* [Supplied passage]:
####################

# DIY broken plastic FIX



## JustWood (Feb 7, 2012)

http://www.thetoolwarehouse.net/p-8597-versachem-47809.aspx
I just have to pump this product up. I've been using this for quite a few years with much success. I've fixed everthing from broken cell phones to plastic tanks to the plastic end caps on big truck radiators (although the rad fix was temp it got me by for a week).
Just fixed the plastic housing on an electric chainsaw I bought at a yard sale for $4. Saw was like new and I didn't see the cracks till I got it home. I think the first time the previous owner used it he got the bar pinched and reefed on it breaking the housing. Saw works great now.
Make sure the area you are gluing is really  clean.
It is a 2 part epoxy that comes in a syringe that dispenses equal amounts. I use a tooth pick to mix and apply. Work fast because it sets up fast.

####################

* [Dataset content]:

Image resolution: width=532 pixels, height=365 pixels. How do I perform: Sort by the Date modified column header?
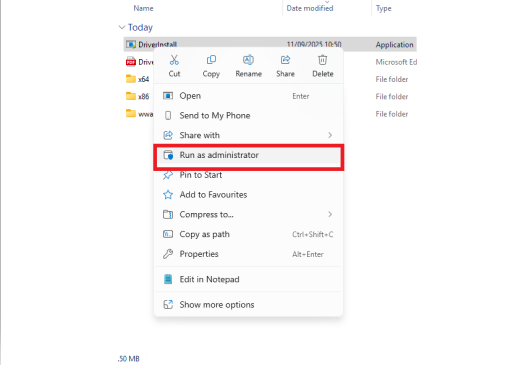pyautogui.click(x=310, y=8)
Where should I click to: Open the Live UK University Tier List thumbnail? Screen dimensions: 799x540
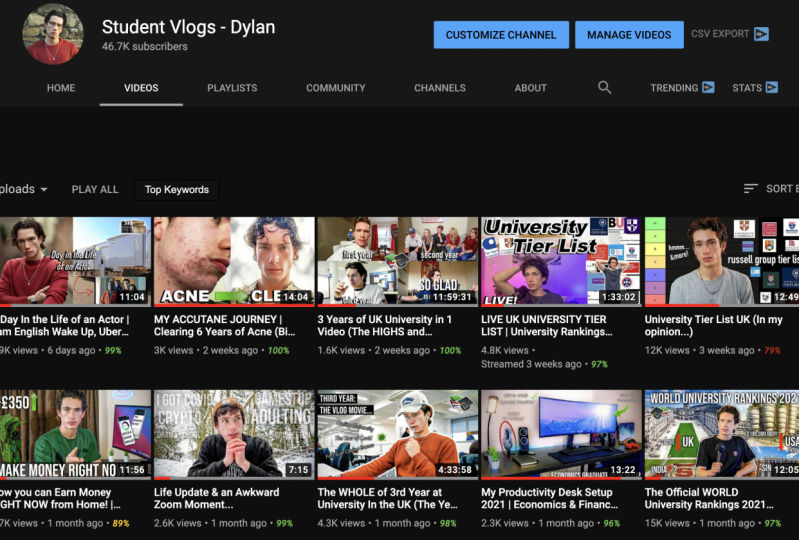(x=560, y=261)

####################

* [Instructions to follow]: Copy out the broken plastic fix post word for word, from "http://www.thetoolwarehouse.net/p-8597-versachem-47809.aspx" to "works great now.".

* [Output of the task]:
http://www.thetoolwarehouse.net/p-8597-versachem-47809.aspx
I just have to pump this product up. I've been using this for quite a few years with much success. I've fixed everthing from broken cell phones to plastic tanks to the plastic end caps on big truck radiators (although the rad fix was temp it got me by for a week).
Just fixed the plastic housing on an electric chainsaw I bought at a yard sale for $4. Saw was like new and I didn't see the cracks till I got it home. I think the first time the previous owner used it he got the bar pinched and reefed on it breaking the housing. Saw works great now.